Le non-porteur sain, forcément asymptomatique, mais dans lequel on distingue dès le départ deux populations bien distinctes : le patient lambda et le patient à haut risque (les vieux, les gros, les sucrés, les déjà malades d'autre chose, les hypertendus, ceux qui prennent un sartan, les immunosuppressés, et les pires de tous : ceux qui cumulent tout). Deux prises en charge dissemblables, on en protège l'une, on surprotège l'autre. Et une question sans réponse : où placer les gosses ? Le virus glisse-t-il sur eux comme la graisse sur le téflon, ou sont-ils comme les chauve-souris un réservoir non-malade mais infectant.
Le porteur non-malade qui s'ignore, totalement asymptomatique, qui sort, travaille, soigne ses semblables, aime, festoie, fait son jogging chaque jour, rénove sa maison, tond la pelouse et infecte tout ce qu'il croise dans ses multiples activités. Par civisme il porte le masque et se distancie comme il peut, sans trop y croire car n'ayant peur de rien, il n'imagine guère qu'un homme en bonne santé puisse constituer une menace.

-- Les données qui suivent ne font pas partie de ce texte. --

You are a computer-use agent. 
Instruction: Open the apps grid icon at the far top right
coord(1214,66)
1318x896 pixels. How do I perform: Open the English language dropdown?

L'infecté symptomatique, et c'est ici que les soucis naissent, car il constitue à lui seul une catégorie multiple. Face au Coronavirus, oubliez définitivement la notion d'égalité. Deux sexagénaires de même condition sociale, au parcours professionnel similaire, sportifs l'un et l'autre, sans aucun facteur de risque connu, confrontés au même virus, réagiront de manière tout-à-fait différentes sans aucun critère prédictif. Michel Barnier, Philippe Bodson. Après un mois, l'un reprendra ses activités, l'autre se sera éteint. Le syndrome viral mineur confondu avec un banal coryza s'estompe spontanément chez les uns, et en conduit d'autres au respirateur. D'aucuns ne présenteront guère d'autres symptômes qu'une agueusie-anosmie, sous-catégorie supplémentaire qui s'effiloche lorsqu'on teste leur sérologie, parfois négative. Malade, pas malade, immunisé, non-immunisé, un chat n'y retrouve ses jeunes.

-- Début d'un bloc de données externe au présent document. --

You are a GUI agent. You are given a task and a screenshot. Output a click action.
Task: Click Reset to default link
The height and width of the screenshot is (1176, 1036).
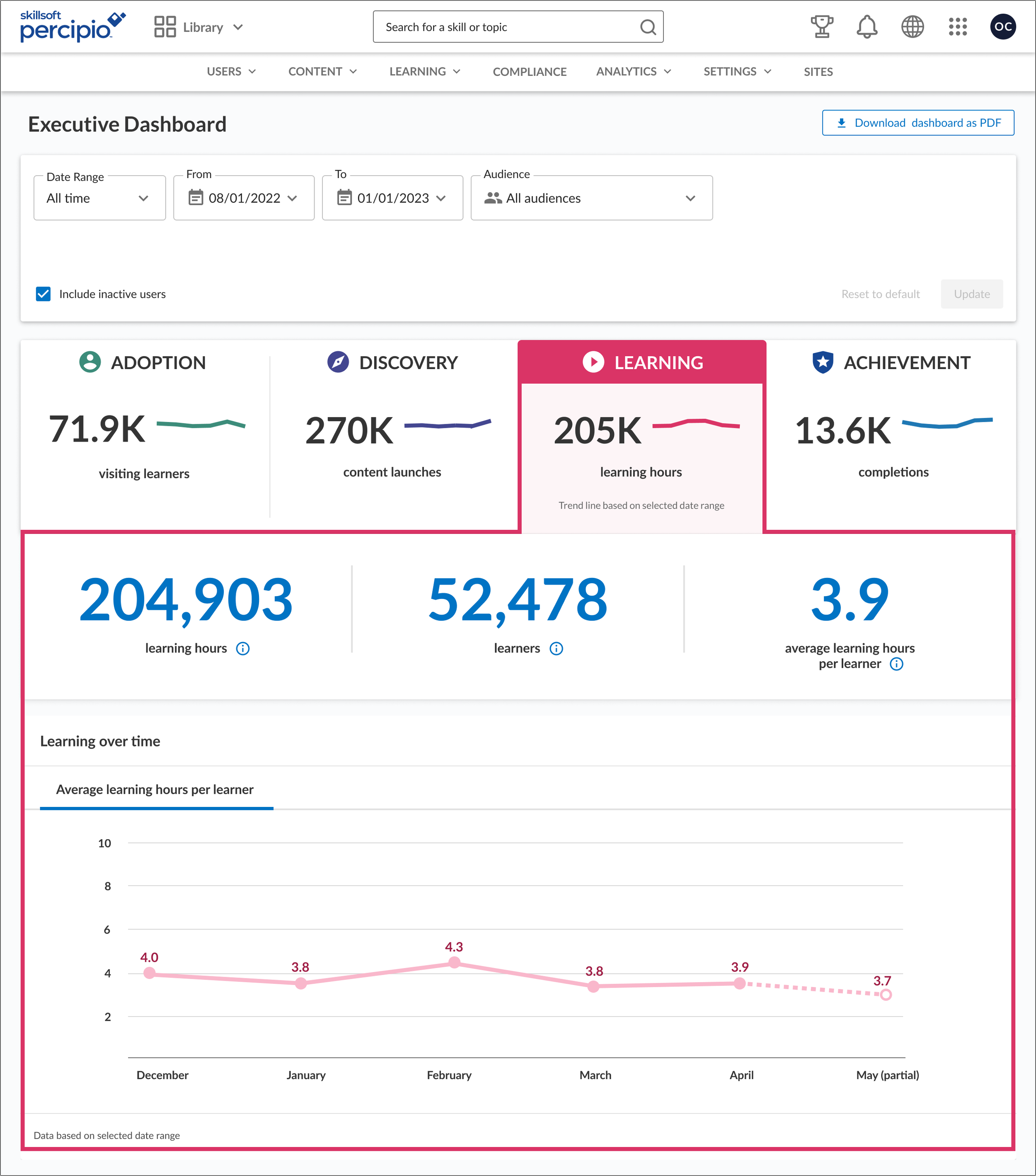tap(880, 294)
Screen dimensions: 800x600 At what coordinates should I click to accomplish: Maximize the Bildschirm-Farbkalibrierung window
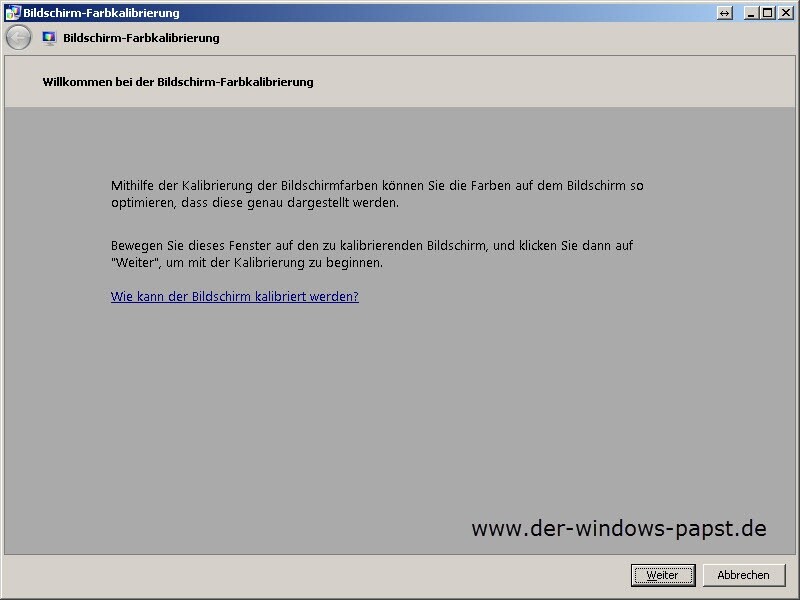(x=767, y=13)
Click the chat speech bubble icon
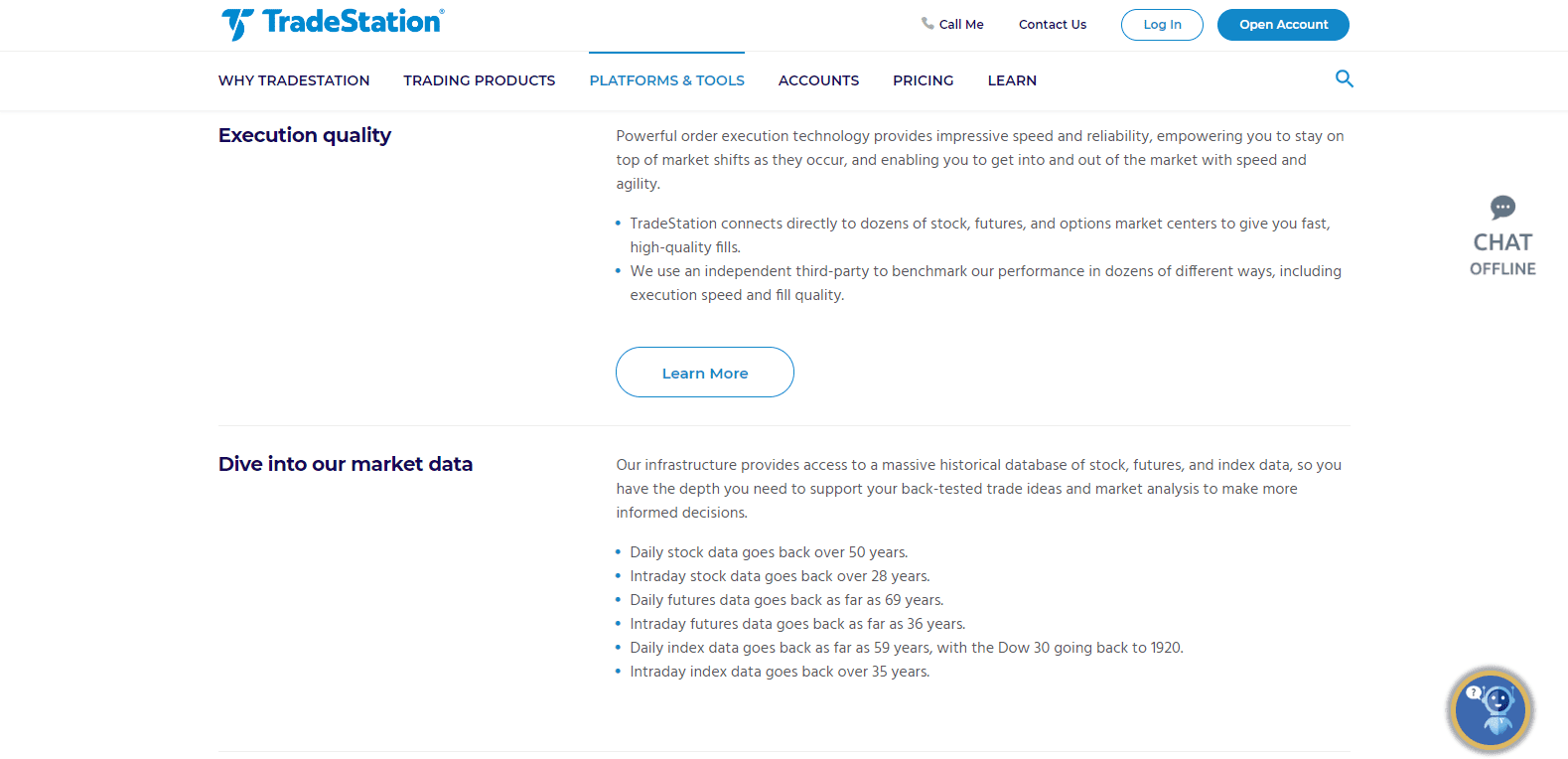The width and height of the screenshot is (1568, 759). tap(1502, 207)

Et les tests, docteur ? S'il nous restait un espoir d'y voir clair, dès le départ ils ont parfois ajouté de l'incertitude au doute en raison d'une sensibilité aléatoire liée en partie aux conditions de prélèvement. Des maisons de repos préservées du virus en totalité, mais où l'écouvillon ne semble pas avoir dépassé le bord des narines, des frottis revenus négatifs chez des patients à l'imagerie pulmonaire suspecte, ou encore des frottis négatifs en nasopharyngé mais positifs en oro-pharyngé. Frotter n'est jamais certain. Piquer non-plus : la possibilité récente d'effectuer des sérologies testant l'immunité, dans lesquelles on plaçait l'espoir d'enfin distinguer de manière indiscutable ceux qui avaient été infectés et les autres, ne paraissent à l'heure actuelle pas apporter les certitudes attendues : des tableaux cliniques fort suspects débouchent sur des sérologies banales, et des patients sains se testant par curiosité reviennent étonnamment avec des taux positifs.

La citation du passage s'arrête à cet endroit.